PROBLEM STATEMENT: The required output is every line from the beginning of the entries below through the line that includes "chileno (812, 1981)", copied exactly.

(Stored items from a collection)

■ ■ ■ ■

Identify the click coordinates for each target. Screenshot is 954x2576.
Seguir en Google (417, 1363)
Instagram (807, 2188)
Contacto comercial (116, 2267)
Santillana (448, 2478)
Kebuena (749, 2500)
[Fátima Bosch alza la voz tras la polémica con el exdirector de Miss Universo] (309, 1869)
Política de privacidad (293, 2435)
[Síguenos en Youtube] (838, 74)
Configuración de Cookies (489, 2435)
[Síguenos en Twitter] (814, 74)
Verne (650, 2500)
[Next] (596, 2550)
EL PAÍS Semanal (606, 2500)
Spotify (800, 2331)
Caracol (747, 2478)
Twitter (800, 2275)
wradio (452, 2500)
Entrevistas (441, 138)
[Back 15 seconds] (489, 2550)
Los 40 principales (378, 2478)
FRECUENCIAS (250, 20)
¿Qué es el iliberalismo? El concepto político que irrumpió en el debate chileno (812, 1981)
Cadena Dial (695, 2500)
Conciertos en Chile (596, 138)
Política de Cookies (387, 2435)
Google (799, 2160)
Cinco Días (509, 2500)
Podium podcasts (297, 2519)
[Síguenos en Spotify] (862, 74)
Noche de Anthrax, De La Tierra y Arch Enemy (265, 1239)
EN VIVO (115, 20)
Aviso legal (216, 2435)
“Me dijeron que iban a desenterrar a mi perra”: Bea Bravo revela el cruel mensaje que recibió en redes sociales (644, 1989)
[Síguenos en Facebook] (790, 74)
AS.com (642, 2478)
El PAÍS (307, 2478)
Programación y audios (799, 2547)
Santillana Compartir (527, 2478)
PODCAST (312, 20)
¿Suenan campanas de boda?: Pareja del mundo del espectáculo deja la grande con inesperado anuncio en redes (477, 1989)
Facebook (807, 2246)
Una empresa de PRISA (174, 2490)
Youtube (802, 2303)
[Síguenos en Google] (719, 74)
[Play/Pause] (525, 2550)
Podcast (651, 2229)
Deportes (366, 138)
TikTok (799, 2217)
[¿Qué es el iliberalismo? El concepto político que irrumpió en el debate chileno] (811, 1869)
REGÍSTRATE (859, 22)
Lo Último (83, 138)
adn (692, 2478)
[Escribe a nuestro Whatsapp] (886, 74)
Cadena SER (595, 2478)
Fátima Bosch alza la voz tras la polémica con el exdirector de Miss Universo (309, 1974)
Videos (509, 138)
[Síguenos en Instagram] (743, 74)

■ ■ ■ ■

TASK OUTPUT:
Identify the click coordinates for each target. Screenshot is 954x2576.
Seguir en Google (417, 1363)
Instagram (807, 2188)
Contacto comercial (116, 2267)
Santillana (448, 2478)
Kebuena (749, 2500)
[Fátima Bosch alza la voz tras la polémica con el exdirector de Miss Universo] (309, 1869)
Política de privacidad (293, 2435)
[Síguenos en Youtube] (838, 74)
Configuración de Cookies (489, 2435)
[Síguenos en Twitter] (814, 74)
Verne (650, 2500)
[Next] (596, 2550)
EL PAÍS Semanal (606, 2500)
Spotify (800, 2331)
Caracol (747, 2478)
Twitter (800, 2275)
wradio (452, 2500)
Entrevistas (441, 138)
[Back 15 seconds] (489, 2550)
Los 40 principales (378, 2478)
FRECUENCIAS (250, 20)
¿Qué es el iliberalismo? El concepto político que irrumpió en el debate chileno (812, 1981)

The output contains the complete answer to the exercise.